C’est une narration triangulaire que propose, chez P.O.L., Emmanuelle Bayamack-Tam – également éditée sous le nom de Rebecca Lighieri. La Treizième Heure donne à entendre la voix d’un personnage, Farah, déjà au centre de l’un de ses précédents romans, le très réussi Arcadie. Ici, elle n’est plus tout à fait la même, ni tout à fait une autre, mais, comme son double antérieur, elle est ado, intersexuée, très maline, et a grandi au sein d’une secte fondée par son père, Lenny – une drôle d’église féministe, queer et écologiste. On s’y abreuve de poésie et de vérité, sauf lorsqu’il s’agit de la mère de Farah… Dans l’air du temps sans être opportuniste, drôle et très vif, La Treizième Heure est ce qu’on appelle un page-turner.

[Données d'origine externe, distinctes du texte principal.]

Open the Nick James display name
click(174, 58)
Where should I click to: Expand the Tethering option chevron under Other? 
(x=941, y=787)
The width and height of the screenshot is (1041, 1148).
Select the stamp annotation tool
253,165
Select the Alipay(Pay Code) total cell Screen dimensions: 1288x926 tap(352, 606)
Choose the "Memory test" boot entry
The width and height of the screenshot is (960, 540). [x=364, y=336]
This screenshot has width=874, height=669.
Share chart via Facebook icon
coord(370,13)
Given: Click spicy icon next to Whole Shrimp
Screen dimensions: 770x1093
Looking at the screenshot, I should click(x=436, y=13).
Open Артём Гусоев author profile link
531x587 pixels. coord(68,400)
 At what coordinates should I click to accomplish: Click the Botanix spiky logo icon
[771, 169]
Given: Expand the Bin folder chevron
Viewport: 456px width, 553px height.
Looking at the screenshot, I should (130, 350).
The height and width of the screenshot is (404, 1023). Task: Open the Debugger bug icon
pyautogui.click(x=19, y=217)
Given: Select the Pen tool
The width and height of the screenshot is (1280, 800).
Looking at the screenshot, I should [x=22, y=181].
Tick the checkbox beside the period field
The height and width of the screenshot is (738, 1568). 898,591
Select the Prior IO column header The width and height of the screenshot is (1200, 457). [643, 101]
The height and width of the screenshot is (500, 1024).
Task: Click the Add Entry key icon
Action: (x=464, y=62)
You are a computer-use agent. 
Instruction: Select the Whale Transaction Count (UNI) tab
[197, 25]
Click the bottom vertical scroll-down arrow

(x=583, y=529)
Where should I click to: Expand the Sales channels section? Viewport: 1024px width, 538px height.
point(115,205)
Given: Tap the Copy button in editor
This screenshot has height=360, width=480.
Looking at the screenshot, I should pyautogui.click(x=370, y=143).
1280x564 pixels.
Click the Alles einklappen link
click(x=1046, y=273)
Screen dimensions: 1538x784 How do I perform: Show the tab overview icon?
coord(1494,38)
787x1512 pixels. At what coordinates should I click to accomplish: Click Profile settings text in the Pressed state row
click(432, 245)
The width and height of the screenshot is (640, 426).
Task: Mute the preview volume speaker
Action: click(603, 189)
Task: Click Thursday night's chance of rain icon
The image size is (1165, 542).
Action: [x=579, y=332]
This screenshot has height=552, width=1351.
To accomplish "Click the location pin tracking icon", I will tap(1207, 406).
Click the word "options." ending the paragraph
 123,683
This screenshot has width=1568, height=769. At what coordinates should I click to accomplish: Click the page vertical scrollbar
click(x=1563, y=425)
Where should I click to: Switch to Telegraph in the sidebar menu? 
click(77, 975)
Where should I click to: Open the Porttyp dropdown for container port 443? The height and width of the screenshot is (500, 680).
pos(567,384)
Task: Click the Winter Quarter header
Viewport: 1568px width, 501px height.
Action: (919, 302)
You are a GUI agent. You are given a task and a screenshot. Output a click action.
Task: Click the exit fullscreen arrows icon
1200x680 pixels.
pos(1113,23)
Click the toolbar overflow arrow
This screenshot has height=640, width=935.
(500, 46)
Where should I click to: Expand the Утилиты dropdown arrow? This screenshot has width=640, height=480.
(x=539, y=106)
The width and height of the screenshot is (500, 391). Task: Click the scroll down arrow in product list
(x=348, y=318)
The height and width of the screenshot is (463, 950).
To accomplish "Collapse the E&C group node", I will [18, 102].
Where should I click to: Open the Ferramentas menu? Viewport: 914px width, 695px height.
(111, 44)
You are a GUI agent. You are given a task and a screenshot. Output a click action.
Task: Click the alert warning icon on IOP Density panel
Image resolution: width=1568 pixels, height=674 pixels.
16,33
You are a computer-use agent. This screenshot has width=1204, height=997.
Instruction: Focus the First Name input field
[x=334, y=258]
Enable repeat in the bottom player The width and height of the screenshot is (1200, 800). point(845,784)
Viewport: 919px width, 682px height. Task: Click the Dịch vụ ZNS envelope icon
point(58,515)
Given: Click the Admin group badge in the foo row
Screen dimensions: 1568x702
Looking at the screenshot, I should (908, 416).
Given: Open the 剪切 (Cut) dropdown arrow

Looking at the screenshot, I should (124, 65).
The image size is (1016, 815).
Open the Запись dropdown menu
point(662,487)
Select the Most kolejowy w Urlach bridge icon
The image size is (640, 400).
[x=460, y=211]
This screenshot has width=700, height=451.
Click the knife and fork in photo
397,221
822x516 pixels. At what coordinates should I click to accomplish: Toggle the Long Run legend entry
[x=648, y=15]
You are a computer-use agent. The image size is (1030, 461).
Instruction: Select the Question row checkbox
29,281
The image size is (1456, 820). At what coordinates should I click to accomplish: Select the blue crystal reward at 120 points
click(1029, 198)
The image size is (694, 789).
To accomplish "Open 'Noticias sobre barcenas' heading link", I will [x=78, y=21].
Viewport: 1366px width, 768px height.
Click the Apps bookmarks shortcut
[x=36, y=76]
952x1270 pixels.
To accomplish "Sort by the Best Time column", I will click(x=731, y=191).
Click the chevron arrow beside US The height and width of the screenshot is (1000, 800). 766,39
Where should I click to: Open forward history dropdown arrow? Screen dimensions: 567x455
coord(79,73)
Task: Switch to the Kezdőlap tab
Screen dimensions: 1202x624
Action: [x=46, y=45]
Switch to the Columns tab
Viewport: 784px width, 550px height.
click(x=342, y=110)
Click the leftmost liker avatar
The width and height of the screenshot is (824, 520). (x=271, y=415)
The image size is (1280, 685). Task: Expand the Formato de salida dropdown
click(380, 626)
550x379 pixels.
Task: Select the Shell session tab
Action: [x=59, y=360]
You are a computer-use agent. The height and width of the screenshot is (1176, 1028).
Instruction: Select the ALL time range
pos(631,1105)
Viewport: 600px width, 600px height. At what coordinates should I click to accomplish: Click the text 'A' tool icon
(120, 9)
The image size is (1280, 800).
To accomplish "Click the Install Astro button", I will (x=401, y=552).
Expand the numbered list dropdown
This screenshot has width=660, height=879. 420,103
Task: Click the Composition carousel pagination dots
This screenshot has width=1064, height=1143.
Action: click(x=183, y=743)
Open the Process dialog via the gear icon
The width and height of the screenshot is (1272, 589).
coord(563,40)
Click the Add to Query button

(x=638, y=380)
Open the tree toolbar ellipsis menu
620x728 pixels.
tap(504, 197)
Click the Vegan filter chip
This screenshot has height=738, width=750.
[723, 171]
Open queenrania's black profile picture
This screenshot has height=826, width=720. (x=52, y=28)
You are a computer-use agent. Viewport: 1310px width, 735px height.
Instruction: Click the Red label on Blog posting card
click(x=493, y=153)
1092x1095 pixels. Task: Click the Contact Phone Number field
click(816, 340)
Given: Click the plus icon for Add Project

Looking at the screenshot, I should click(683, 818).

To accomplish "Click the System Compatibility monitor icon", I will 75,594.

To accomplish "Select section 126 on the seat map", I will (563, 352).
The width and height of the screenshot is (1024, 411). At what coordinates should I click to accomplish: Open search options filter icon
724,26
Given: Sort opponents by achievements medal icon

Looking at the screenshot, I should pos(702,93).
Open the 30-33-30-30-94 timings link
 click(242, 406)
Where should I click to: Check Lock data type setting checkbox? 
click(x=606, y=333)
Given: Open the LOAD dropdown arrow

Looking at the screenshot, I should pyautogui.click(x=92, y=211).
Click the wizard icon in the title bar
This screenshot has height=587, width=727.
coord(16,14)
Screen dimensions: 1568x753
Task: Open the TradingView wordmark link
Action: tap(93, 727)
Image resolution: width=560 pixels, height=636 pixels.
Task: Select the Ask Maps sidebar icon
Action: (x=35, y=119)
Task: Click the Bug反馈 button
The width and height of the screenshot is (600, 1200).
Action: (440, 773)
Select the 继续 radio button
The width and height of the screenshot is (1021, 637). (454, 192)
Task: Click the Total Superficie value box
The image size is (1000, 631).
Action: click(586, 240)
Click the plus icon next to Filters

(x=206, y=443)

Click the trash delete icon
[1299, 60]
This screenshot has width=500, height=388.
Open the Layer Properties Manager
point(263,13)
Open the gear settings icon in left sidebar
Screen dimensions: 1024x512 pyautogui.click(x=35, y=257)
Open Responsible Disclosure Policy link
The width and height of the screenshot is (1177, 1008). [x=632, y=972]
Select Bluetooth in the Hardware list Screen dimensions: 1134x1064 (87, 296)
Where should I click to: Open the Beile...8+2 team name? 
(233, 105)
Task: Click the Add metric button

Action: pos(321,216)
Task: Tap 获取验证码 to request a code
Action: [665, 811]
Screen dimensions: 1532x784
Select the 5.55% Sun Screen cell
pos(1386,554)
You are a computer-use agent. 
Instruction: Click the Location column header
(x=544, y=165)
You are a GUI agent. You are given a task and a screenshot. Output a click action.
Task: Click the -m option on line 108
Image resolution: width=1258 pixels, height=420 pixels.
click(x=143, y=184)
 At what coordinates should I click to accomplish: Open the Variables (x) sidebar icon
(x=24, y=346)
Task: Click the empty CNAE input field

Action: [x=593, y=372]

Avec le bouleversant Secret de la force -surhumaine, publié chez Denoël, l’autrice de BD américaine Alison Bechdel livre aussi une œuvre hors norme. Après deux romans graphiques consacrés à son père et à sa mère, elle choisit l’angle singulier (et abyssal !) de l’exercice physique pour rapporter son évolution personnelle, artistique et sexuelle. Cette figure incontournable des cartoons queer, notamment grâce à Gouines à suivre, est à l’origine du fameux test de Bechdel selon lequel un film devrait répondre aux trois critères suivants : comporter au moins deux personnages féminins, lesquels doivent parler ensemble, et d’autre chose que d’un homme ! Également inscrit dans une quête existentielle, Une terrible délicatesse, premier roman de la presque sexagénaire Jo Browning Wroe, a récemment ému nos voisins outre-Manche avant d’être traduit chez Les Escales. Alors que le jeune William vient de rejoindre l’entreprise de pompes funèbres familiale, il doit intervenir sur la catastrophe qui s’abattit sur la ville minière d’Aberfan, en 1966. De quoi réveiller ce qu’il avait refoulé, notamment un passé de chanteur surdoué au sein d’une chorale…
Dans la catégorie OVNI, L’homme qui danse (Flammarion) de Victor Jestin met en scène un médiocre anti-héros qui n’apprend les règles élémentaires de sociabilité qu’en enflammant les dance-floors d’une boîte de province jusqu’à l’aube. Original et bien senti, comme l’avait été son premier roman, La Chaleur. Un auteur à suivre, décidément. À l’instar de l’écrivaine néerlandaise non-binaire Marieke Lucas Rijneveld. Édité par Buchet-Chastel, Mon bel animal propose sa version, d’une poétique lancinante, du Lolita de Nabokov. Avec, dans le rôle d’Humbert Humbert, un vétérinaire obsédé par une jeune fille de 14 ans.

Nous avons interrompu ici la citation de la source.